With its cool-breeze vocals set atop an oscillating synth line, the song is a ’90s signature that has since been covered by everyone from Alanis Morrisette to metallers Mushroomhead to pop-punk cut-ups Me First and the Gimmes Gimmes.
Covering “Crazy” is a tricky endeavor, though, because of that voice: It’s a thing as rich in emotion as a family photo album and just as capable of distilling that emotion palpably, viscerally. Seal’s voice is earthy and ethereal at once, lithe yet sonorous, the vocal approximation of the notion of finding strength in vulnerability.
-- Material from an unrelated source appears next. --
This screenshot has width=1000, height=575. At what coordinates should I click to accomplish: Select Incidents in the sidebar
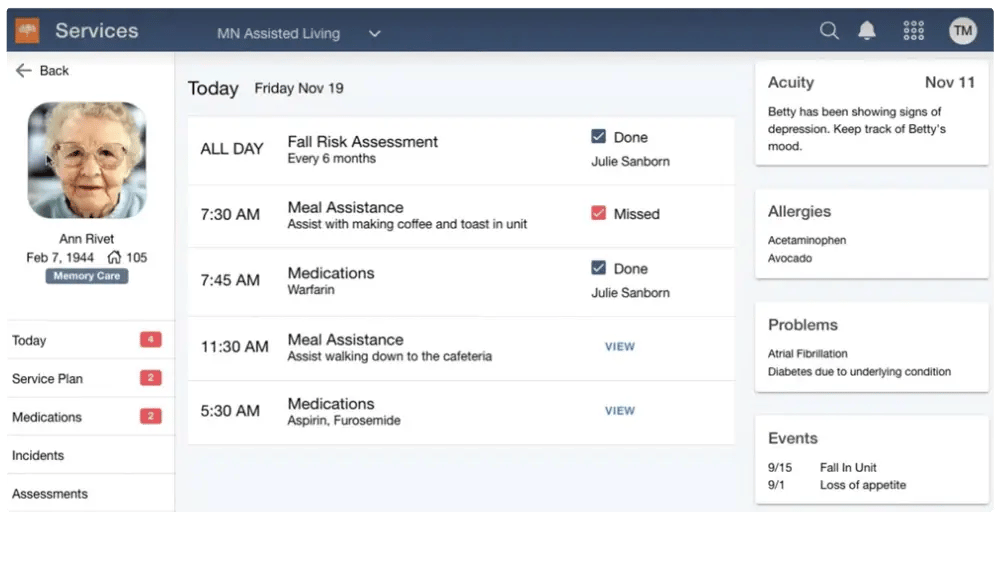pos(38,455)
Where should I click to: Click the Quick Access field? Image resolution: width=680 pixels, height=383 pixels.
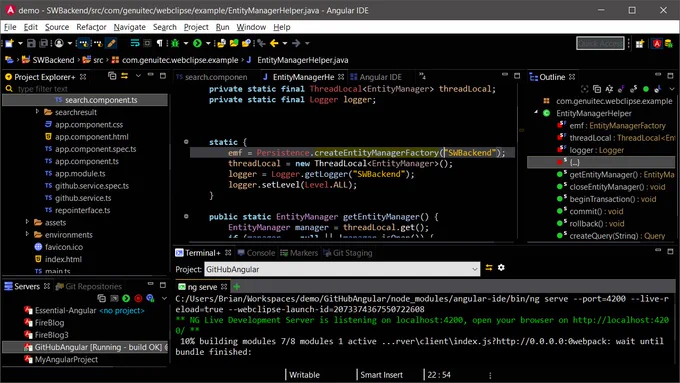(600, 43)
But what’s also distinguished Seal over the years is the subtle sophistication of his songbook. He’s tended to favor elegance and understatement over pop bombast, and even when he’s eyeing the dance floor, there’s an attention to detail in the mix, an emphasis on texture as much as pure, beat-driven torque.
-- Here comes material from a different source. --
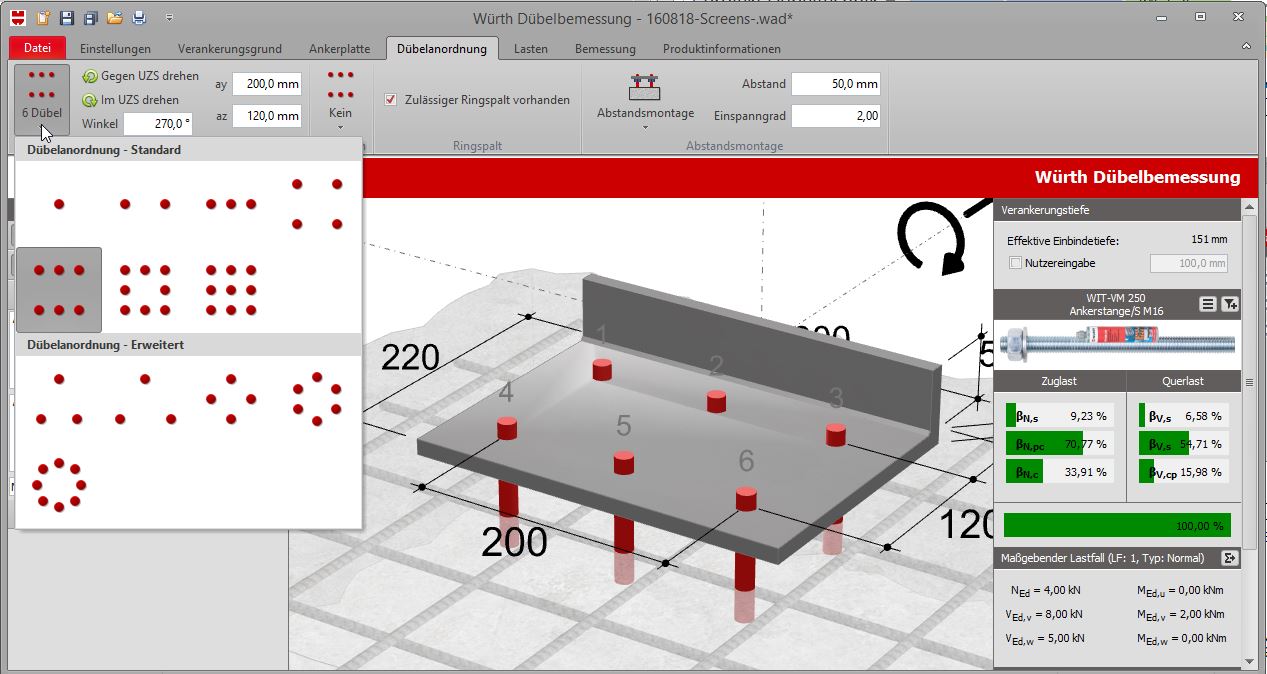Switch to the Lasten tab
Viewport: 1267px width, 674px height.
click(x=530, y=48)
Seal traces this back to his youth, to all those Bacharach and David numbers, as well as his love for Rat Packers Frank Sinatra and Dean Martin, whose catalogs were as artfully arranged as they come.
No more albums?
Because of all this, Seal has always been an album-oriented artist, despite his share of successful singles such as the aforementioned hits and “Kiss From a Rose,” Seal’s biggest and most celebrated number, which won record of the year, song of the year and best male pop vocal performance at the 1996 Grammy Awards.
The vocalist has been vocal about how the shifting fortunes of the music industry have made it difficult for artists such as him to continue to produce full-length albums intended as singular artistic statements.
“The issue is that the market doesn’t really allow for artists to spend the money and time into making what we perceive as the concept album or just the album in general,” he says. “Music is consumed differently nowadays. We are now dealing with a situation where record companies are faced with diminished returns, so they’re not spending or certainly not investing in the infrastructure that is required for an artist to make that kind of album.
“Yes, music is still emotional and, yes, the song and the voice, those two things never change,” he continues, “but just about everything else has: the way it’s consumed, the way that it’s delivered, the way that it’s actually made, the time, or lack thereof, spent in the recording studio — all of those have changed because of a lack of money.”
Seal doesn’t blame the primary agents of these changes — iTunes at first, now Spotify — for said developments as much as the record labels he feels enabled them to become game changers.
“In the face of the evolving technology they had an opportunity to open the storefront and to own and control what became known as iTunes,” he says. “But because of their greed and inability to communicate — and unwillingness to communicate — they didn’t, and Steve Jobs came in and basically built that store under their noses and took away their business. He had different interests. He didn’t really care about the music; it was more about Apple. Spotify followed suit with that.”
On silver linings
Still, Seal is not a sky-is-falling kind of guy.
Though he hasn’t put out an album of new material since 2015’s “7” — his last record, 2017’s “Standards,” was a covers collection — and has hinted that he might not ever do so as he’s done in the past, he remains eager to perform and create, he notes.
After all, when the winds of change gust, there’s fresh air to be had.
“It’s not all doom and destruction,” he says. “Along with this kind of free-for-all, as it were, it has brought unexpected advantages and bonuses in that it’s now really easy to distribute music. At the press of a button, you can get that music to a lot more people.
“It’s a give and take,” he adds. “I think that, ultimately, more people are listening to music now. It’s up to us, the artists, to make better music. And then get it to them.”